PLR-TV: patch-based low rank with spatio-temporal total variation constraints for ungated myocardial perfusion CMR
© Adluru and DiBella; licensee BioMed Central Ltd. 2014
Published: 16 January 2014
Ungated myocardial perfusion is a promising alternative for simplifying CMR protocols . Spatio-temporal total variation (TV) constrained reconstruction with radial undersampling was used in a pilot study . And TV constraints combined with a low-rank constraint have shown improvement in some cases for gated perfusion imaging . However, the temporal total-variation constraint may not effectively resolve undersampling artifacts in ungated studies with significant cardiac and respiratory inter-frame motion. A patch-based low-rank method can more effectively exploit redundancies in a dynamic dataset in the form of spatio-temporal patches rather than one large rectangular matrix with an entire image per column. The patch-based method (also termed locally low rank or blockwise low rank) was recently shown to improve upon the standard low-rank constraint in cardiac cine and perfusion imaging [4, 5]. Here we adapt a patch-based low-rank method for ungated myocardial perfusion imaging and use it in conjunction with TV constraints.

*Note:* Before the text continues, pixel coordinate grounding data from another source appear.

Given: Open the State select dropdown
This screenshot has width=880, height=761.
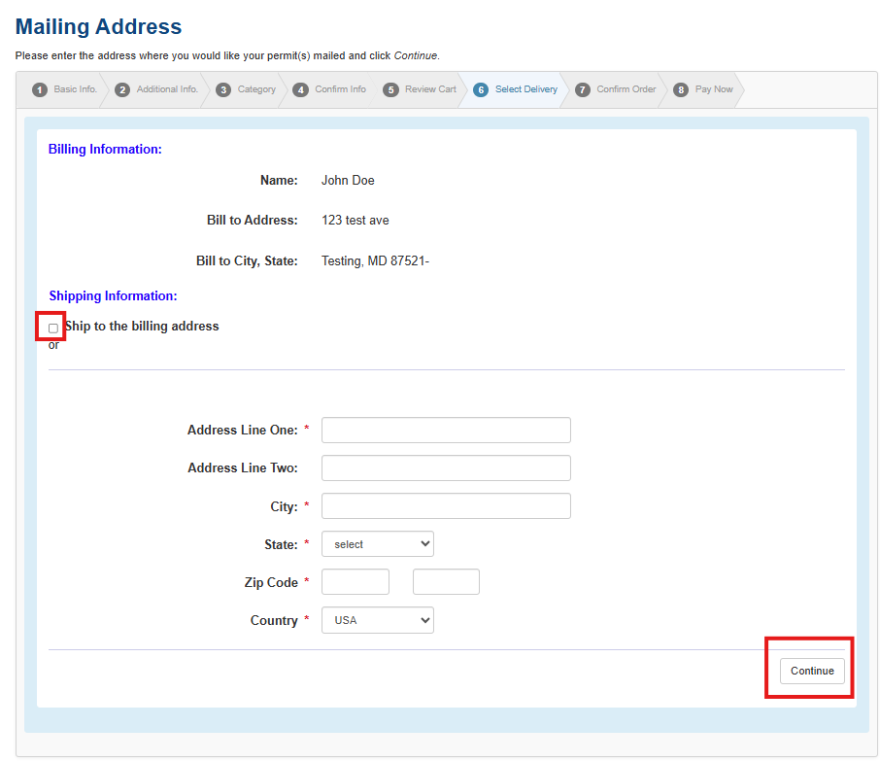Looking at the screenshot, I should [378, 544].
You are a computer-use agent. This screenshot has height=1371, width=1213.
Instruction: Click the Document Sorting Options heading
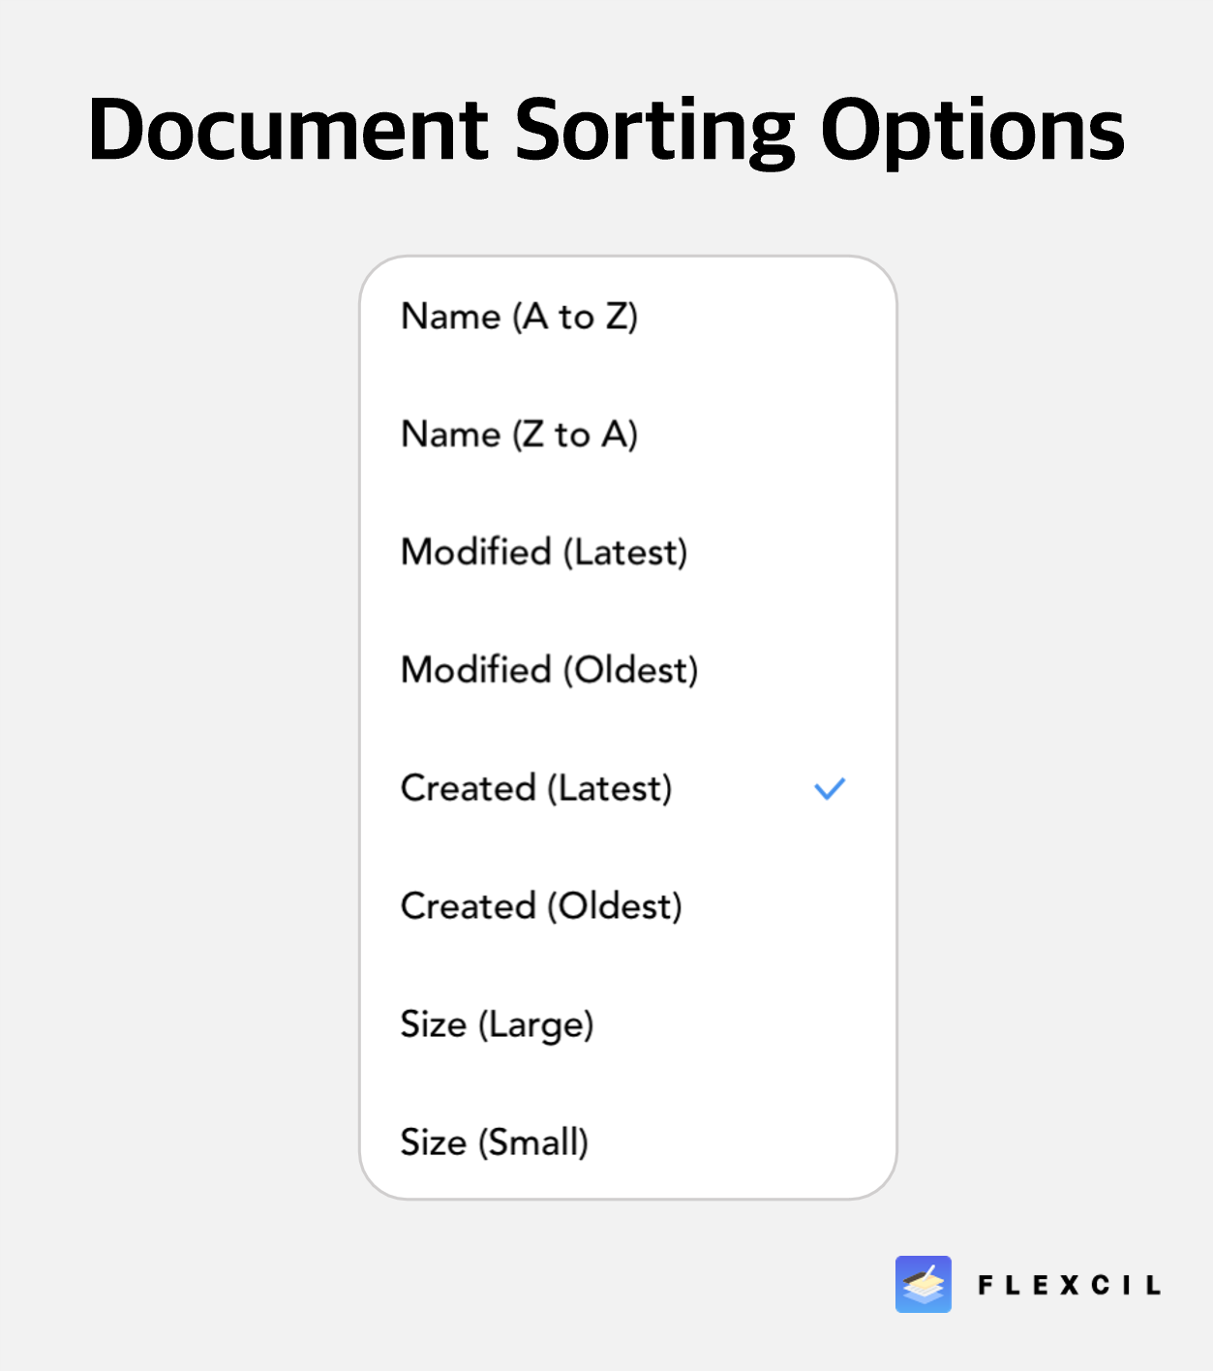(x=606, y=131)
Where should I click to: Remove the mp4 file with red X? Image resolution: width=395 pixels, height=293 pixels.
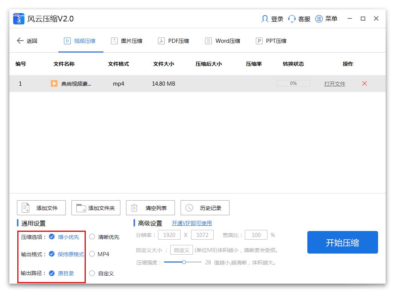[x=364, y=83]
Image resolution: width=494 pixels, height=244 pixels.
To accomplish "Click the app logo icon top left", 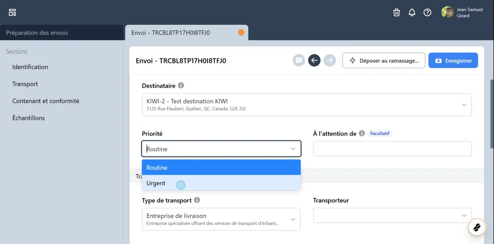I will point(12,12).
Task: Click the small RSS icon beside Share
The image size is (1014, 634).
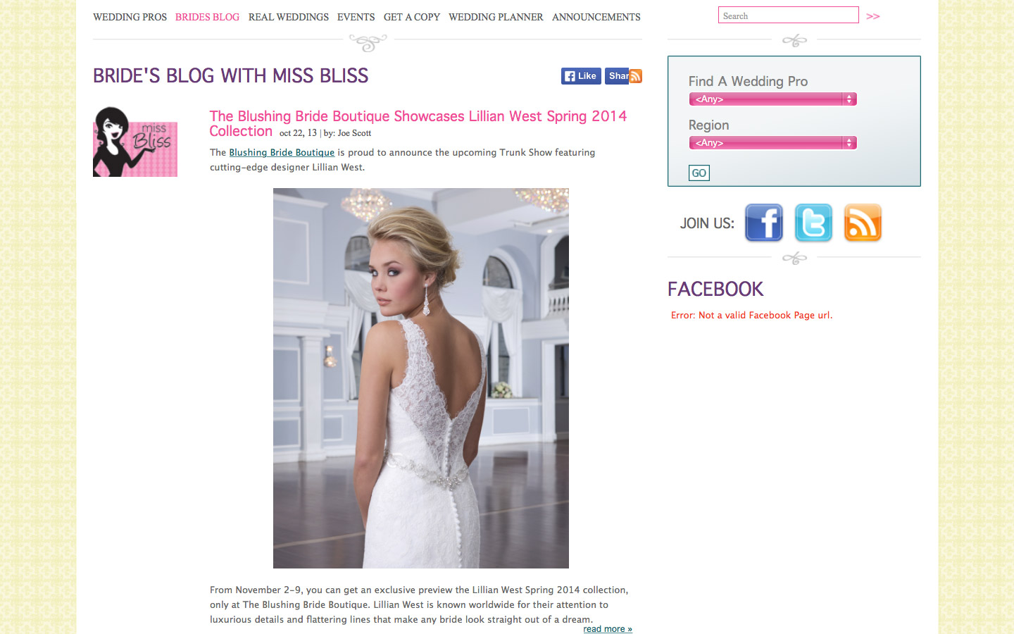Action: [x=636, y=76]
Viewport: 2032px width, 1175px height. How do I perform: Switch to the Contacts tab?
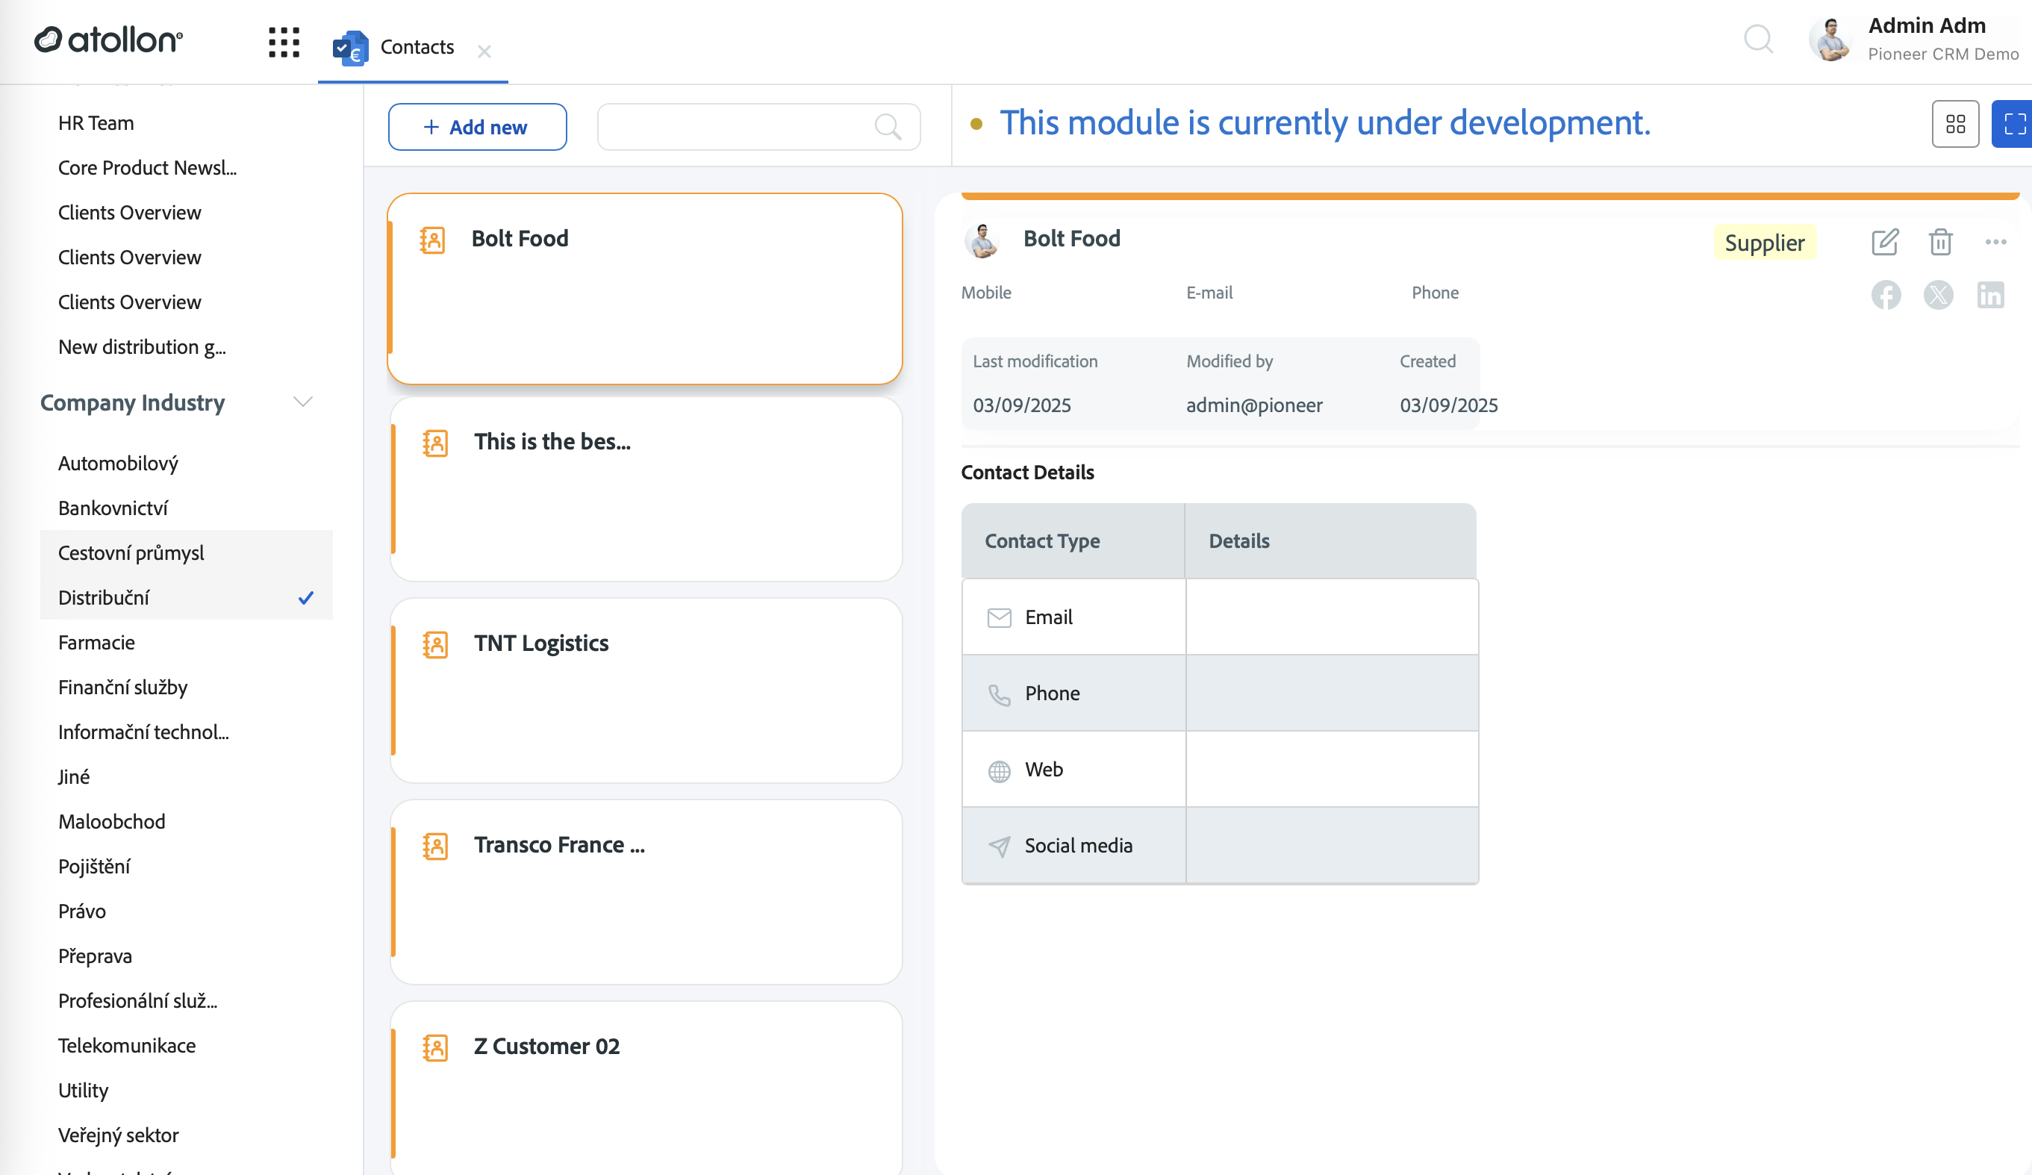[x=416, y=47]
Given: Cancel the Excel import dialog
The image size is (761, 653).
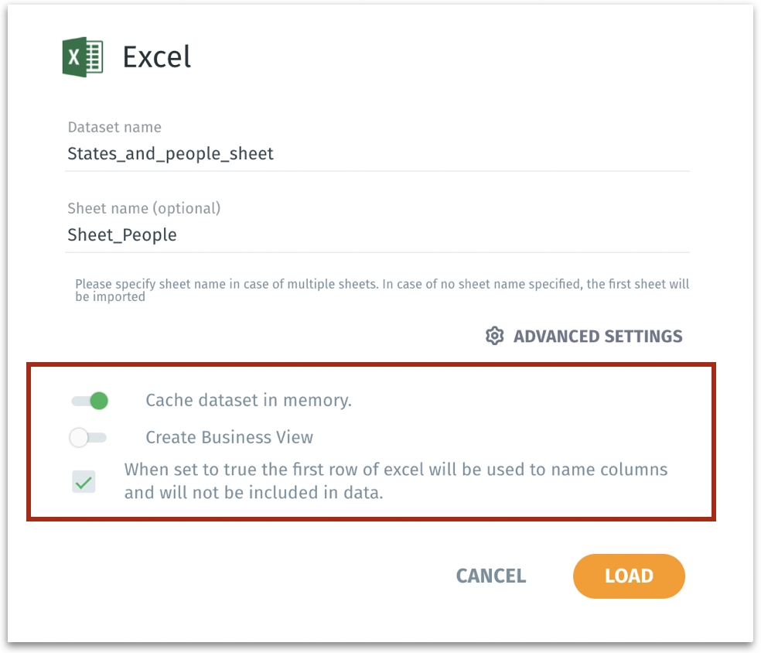Looking at the screenshot, I should click(490, 576).

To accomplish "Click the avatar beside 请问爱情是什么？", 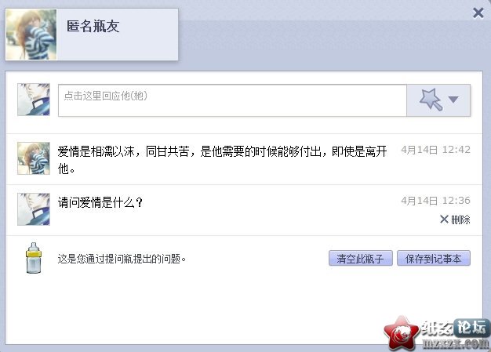I will [34, 209].
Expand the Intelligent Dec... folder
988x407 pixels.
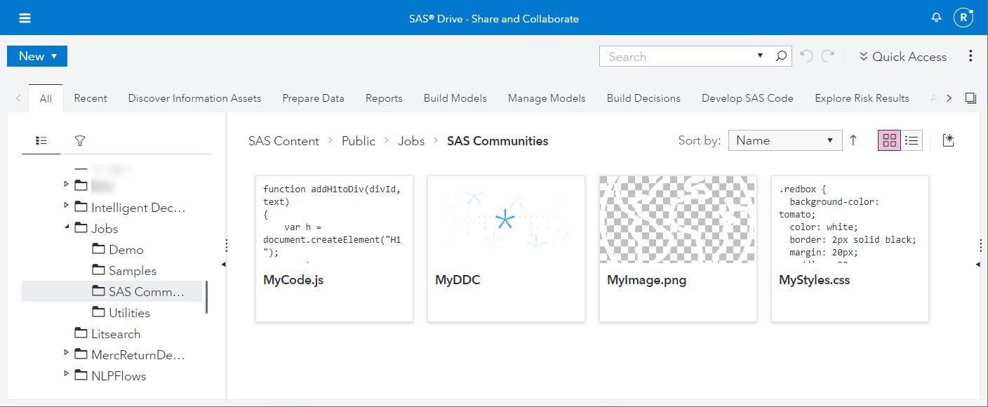[67, 206]
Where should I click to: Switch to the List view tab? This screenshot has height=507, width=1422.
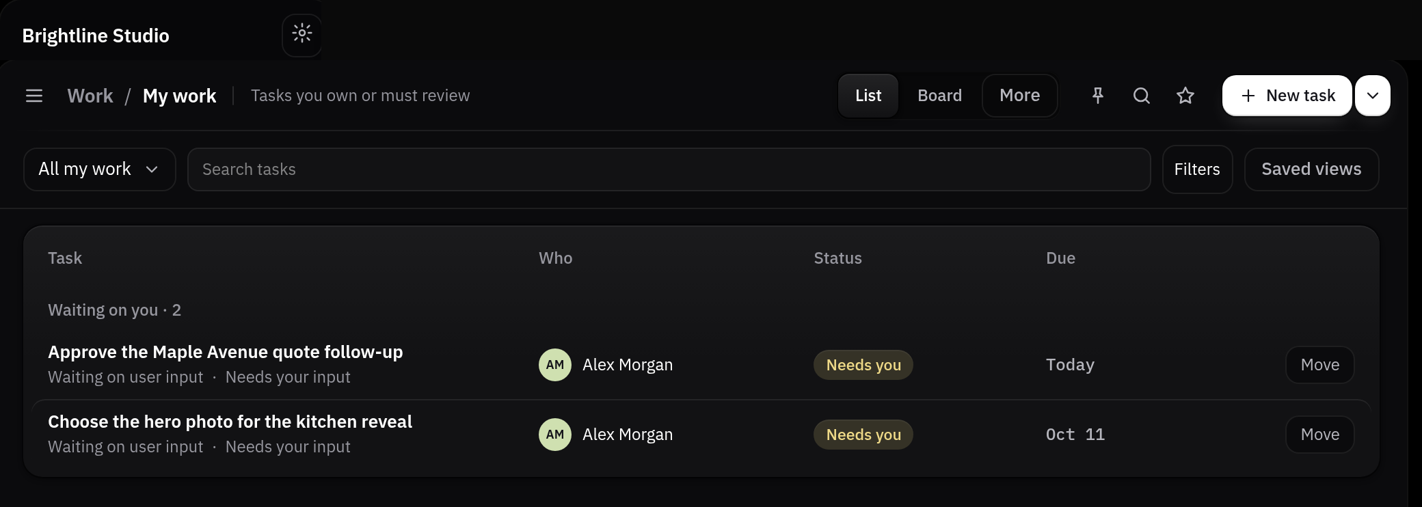click(868, 96)
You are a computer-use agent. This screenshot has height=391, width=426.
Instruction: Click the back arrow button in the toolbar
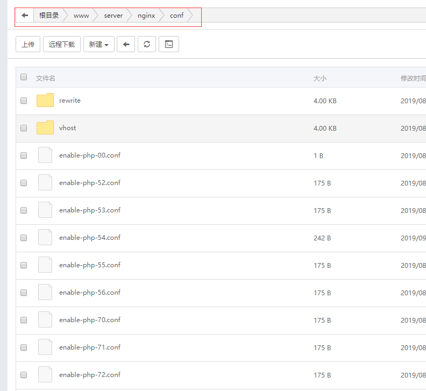pyautogui.click(x=126, y=45)
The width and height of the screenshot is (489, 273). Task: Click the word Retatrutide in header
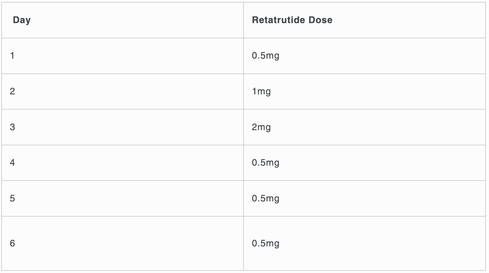[274, 20]
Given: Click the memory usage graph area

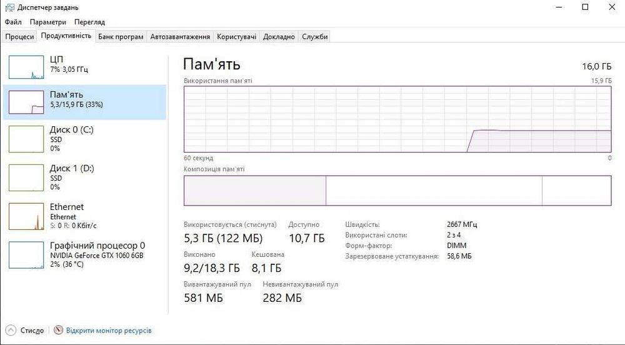Looking at the screenshot, I should click(x=397, y=119).
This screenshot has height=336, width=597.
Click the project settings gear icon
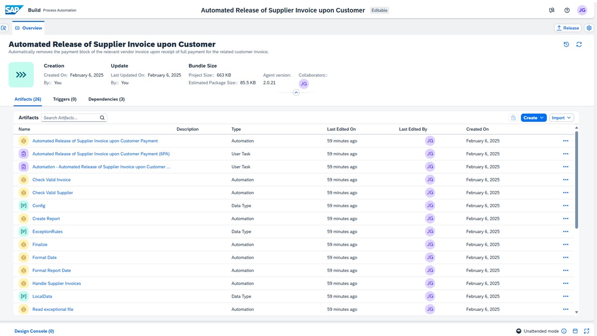point(589,28)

PLR-TV is a promising approach for reconstructing undersampled radial ungated data. While the PLR constraint exploits the low rank property effectively in the ungated images, TV constraints can help preserve any contrast loss from the PLR, making the hybrid method more effective than either constraint alone in the presence of motion. Here we chose overlapping circular patches over time (so that the Casorati matrix is almost square), although arbitrary shaped patches can be chosen depending on underlying geometrical structures. While adding PLR constraints increases the reconstruction time, we limited the amount of overlapping of the circular patches so as to cover all of the pixels in the image for the PLR constraint. Randomized patch updates and the use of TV reconstructions as initial estimates for the final PLR-TV reconstructions can reduce the computational cost.